VC Investment Shifts: Crypto Infrastructure Over Hype. After the speculative excesses of 2018 and 2021, venture investors have become more discerning in crypto. The collapse of many crypto tokens and exchanges in 2022–23 sobered the market. In 2025, the renewed enthusiasm around crypto is largely focused on infrastructure with clear utility, and stablecoin-related startups are prime examples. Instead of pouring money into yet another new Layer-1 blockchain or a memecoin, VCs are backing companies that build picks and shovels for the digital-dollar economy. Privy’s story (Section 3) is illustrative: a B2B crypto-infrastructure company with no flashy token, yet it attracted blue-chip investors (Ribbit, Sequoia, Coinbase) and ultimately a lucrative exit to Stripe. Similarly, startups offering compliance tools for stablecoins, API platforms for integrating wallets, or B2B cross-border payment services using stablecoins have been raising capital – often at healthy valuations, even as pure crypto-speculative plays languish. PitchBook data indicates that in H1 2025, VC funding for crypto/blockchain infrastructure (which includes payments, custody, developer tools) has held up far better than funding for, say, consumer-facing crypto apps or new protocols. In fact, much of the crypto VC dry powder has refocused on what one might call “picks & shovels 2.0” – the companies enabling mainstream adoption of crypto assets (stablecoins, tokenized real-world assets, etc.) within existing industries like payments and banking.
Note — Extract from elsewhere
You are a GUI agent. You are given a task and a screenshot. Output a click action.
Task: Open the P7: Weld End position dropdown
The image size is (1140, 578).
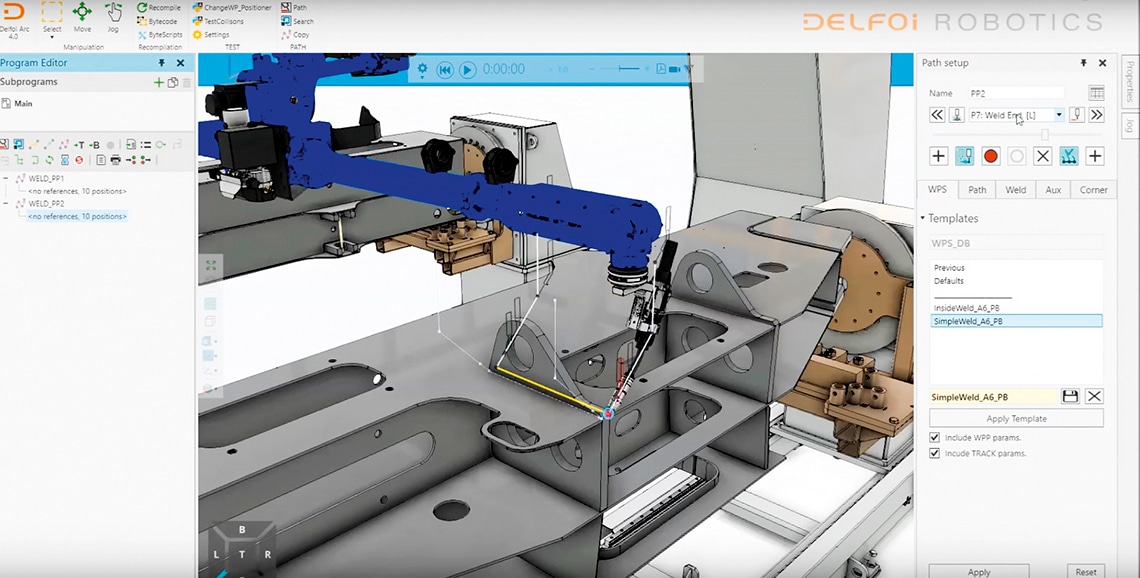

One driver is that these infra startups often have real revenues or at least clear paths to monetization (via SaaS models or transaction fees). That fits the post-2022 investor preference for businesses with tangible traction over growth-at-all-costs. Another driver is strategic: many traditional fintech investors now see stablecoins not as a fringe idea but as a core part of fintech’s future. So VC firms that might have avoided “crypto” deals in the past are leading rounds for stablecoin payment gateways or on-chain FX platforms. We can see parallels to the early internet: after the dot-com bust, investors shifted to funding the picks and shovels (like cloud infrastructure), which paid off massively a few years later. Likewise, today’s bets on stablecoin infrastructure could end up financing the next Stripes and PayPals of the Web 3 era. Indeed, the venture arms of financial incumbents and even sovereign-wealth funds have joined some of these deals, bridging traditional and crypto finance. In short, the intersection is one of capital allocation: stablecoin-related ventures are emerging as a favored target for deployment of VC dollars – a bright spot in an otherwise constrained venture environment.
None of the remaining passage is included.